═════ Supplied text ═════

Shelved It #22 – Spirit of the North 2

More Info from Infuse Studio

  • Genre: Action/Adventure
  • Platform: PS5
  • Also Available On: Steam, Xbox Series

I so badly wanted to like this game more than I did. The first game is a perfect example to me of a sit and chill game. It had some puzzles along the way, but it was largely just a relaxing walking simulator that looked fantastic. This one made some major leaps in its iterative choices – it’s open world, it’s got a lot more lore to discover, a much longer length, and it even has some combat. The problem for me was that by and large the iteration just did not hit.

The first obvious change is the move to an open world. For the most part this didn’t really change how I approached the game that much since linearly wandering and completing puzzles doesn’t feel that different to me than aimlessly wandering and completing puzzles. However, there’s a few things that snuck in to compensate this design that really dragged the experience down for me, both of which are tied to needing to find things in the environment.

One of these was the collecting of soul wisps. These are dotted around the environment or purchaseable via shops and are used for other things. In some cases, it’s things like ancient trees for skill points or for unlocking gates to get into other puzzles. The problem I had with them is that they are not marked at all on maps like the puzzle areas are, so finding them is either luck of walking past them or a need to wander in a very precise manner to cover the whole area. This is compounded by your ability to carry a fairly limited stock of them (I was up to 7 by the time I shelved) so you could easily cap them out and not really be in a position to remember where new ones are to pick up later when you need them. It ends up being an incredibly tedious system where to really be smart with it, it made sense to immediately just go wander around dumping them into things when you cap out instead of taking the game at your own pace.

There’s also a number of situations where you have to carry things to specific places, and that almost always feels like a drag. Sometimes it’s a need to find a torch to light a thing to let you into a puzzle area. This requires you to a) find a torch, b) light the torch, then c) walk to the spot to use it. Sometimes this is crucial story items at the end of puzzles that you then have to carry to some temple and place down. Until you do that (often a pretty significant walk) you also can’t really pick up other things without the risk of losing the key item, so you can’t even always complete other puzzles along the way. In these cases it just feels like the game is dragging you down to slow the pace in a negative way. This is compounded by the lack of fast travel potential. The handful of portals and the ability to fast travel to your last den are not really sufficient given the scale of the environment.

What this really results in is that the game feels open world for the sake of open world with a lot of the design decisions compounding negative feedback for the player experience walking around completing puzzles. Compared against what was essentially really enjoyable linear wandering in the first game, it feels like a big step backwards.

The new boss combat also feels like an unintentional misstep. Where boss fights feel like a good idea on the surface to get a bit more of an action tie-in to the story, these fights end up feeling slow and unforgiving.

The screenshot above is an encounter where you have to avoid attacks while tethered to the center of the arena for 30-45 seconds before spirit walking to the pillars in the background to activate them. This fight had a few problems. One was practical – some attack tells were simply below the visuals of the arena making it impossible to see them. Another was balance – I could avoid getting hit for most of a phase, but then get hit once (see previous problem…) and I could easily be juggled from 100-0 health being bounced between attacks without an ability to get out of them. It never felt fun and finishing the fight was a relief instead of a triumph.

═════ Material ═════

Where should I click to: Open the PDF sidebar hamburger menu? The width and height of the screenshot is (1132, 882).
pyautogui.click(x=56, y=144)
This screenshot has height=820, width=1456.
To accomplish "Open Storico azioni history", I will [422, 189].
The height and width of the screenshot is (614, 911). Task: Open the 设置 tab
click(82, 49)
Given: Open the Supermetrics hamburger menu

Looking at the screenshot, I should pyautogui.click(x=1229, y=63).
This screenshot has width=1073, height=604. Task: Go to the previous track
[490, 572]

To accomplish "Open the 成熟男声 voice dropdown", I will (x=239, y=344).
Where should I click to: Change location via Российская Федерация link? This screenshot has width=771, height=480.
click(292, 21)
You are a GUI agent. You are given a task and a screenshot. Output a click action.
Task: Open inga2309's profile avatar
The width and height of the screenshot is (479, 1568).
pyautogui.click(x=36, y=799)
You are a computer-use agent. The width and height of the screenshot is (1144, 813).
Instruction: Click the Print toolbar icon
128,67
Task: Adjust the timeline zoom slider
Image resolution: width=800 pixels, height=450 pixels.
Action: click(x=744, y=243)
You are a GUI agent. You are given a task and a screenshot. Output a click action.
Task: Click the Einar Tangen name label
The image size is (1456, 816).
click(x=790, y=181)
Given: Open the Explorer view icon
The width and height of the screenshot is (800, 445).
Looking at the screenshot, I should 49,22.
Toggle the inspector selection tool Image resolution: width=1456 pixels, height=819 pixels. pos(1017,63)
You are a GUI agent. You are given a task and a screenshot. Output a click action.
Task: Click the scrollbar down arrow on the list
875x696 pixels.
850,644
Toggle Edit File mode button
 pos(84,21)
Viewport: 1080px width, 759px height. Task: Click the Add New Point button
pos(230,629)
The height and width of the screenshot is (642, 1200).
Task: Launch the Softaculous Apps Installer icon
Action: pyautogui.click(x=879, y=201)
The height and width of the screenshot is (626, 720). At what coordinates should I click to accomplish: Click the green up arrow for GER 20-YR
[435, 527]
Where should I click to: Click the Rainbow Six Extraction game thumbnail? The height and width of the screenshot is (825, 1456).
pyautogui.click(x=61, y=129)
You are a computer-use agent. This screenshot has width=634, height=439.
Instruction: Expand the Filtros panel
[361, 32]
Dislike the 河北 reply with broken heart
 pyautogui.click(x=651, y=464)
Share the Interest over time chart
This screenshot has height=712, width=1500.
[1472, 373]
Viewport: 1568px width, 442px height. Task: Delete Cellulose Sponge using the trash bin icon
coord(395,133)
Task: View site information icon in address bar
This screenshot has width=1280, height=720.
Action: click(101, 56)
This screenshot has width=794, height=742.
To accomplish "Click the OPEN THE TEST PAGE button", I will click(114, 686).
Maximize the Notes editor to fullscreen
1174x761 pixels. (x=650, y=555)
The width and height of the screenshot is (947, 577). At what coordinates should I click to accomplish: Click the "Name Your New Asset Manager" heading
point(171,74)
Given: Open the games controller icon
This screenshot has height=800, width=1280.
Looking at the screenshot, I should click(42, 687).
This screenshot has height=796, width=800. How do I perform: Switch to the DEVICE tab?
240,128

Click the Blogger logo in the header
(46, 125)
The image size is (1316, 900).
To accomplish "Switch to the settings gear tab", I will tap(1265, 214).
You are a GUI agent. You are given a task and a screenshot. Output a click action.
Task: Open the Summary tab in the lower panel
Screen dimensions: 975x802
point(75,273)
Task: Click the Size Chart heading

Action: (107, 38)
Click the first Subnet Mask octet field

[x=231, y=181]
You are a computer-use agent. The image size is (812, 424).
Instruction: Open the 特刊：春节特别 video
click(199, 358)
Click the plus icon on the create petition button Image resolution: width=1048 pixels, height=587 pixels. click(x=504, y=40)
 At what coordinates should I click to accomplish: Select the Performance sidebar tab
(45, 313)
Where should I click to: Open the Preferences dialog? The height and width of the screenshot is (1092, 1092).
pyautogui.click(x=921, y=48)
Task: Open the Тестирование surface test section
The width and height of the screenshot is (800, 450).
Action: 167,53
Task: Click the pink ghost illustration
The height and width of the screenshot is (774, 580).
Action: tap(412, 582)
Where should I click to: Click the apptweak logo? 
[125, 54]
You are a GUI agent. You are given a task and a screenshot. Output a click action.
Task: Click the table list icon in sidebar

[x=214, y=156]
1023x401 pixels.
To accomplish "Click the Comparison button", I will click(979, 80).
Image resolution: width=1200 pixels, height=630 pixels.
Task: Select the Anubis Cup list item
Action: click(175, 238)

═════

**Short task A**
In the Spirit of the North 2 review, turn the paragraph that begins "There's also a number of situations" into a short bulleted list that keeps its main facts.
**Short task B**
Answer these questions from the Spirit of the North 2 review:
(i) Which platform is listed for the game?
(ii) How many soul wisps could the writer carry by the time they shelved the game?
(iii) In the boss encounter described, how long must you avoid attacks while tethered to the center of the arena?
**Short task C**
Echo the Spirit of the North 2 review from "The screenshot above" to "of a triumph.".
The items have nothing to do with this.

**Answer A**
- Many situations make you carry things to specific places, and this almost always feels like a drag.
- To get into some puzzle areas, you must find a torch, light it, and then walk to the spot where it's used.
- Crucial story items from the end of some puzzles must be carried to a temple and placed there, which is often a long walk.
- Until the key item is placed, picking up other things risks losing it, so other puzzles can't always be completed along the way.
- This slows the pace in a negative way.
- Weak fast travel makes it worse: a handful of portals and travel back to your last den aren't enough for the size of the environment.

**Answer B**
(i) PS5
(ii) 7
(iii) 30 to 45 seconds

**Answer C**
The screenshot above is an encounter where you have to avoid attacks while tethered to the center of the arena for 30-45 seconds before spirit walking to the pillars in the background to activate them. This fight had a few problems. One was practical – some attack tells were simply below the visuals of the arena making it impossible to see them. Another was balance – I could avoid getting hit for most of a phase, but then get hit once (see previous problem…) and I could easily be juggled from 100-0 health being bounced between attacks without an ability to get out of them. It never felt fun and finishing the fight was a relief instead of a triumph.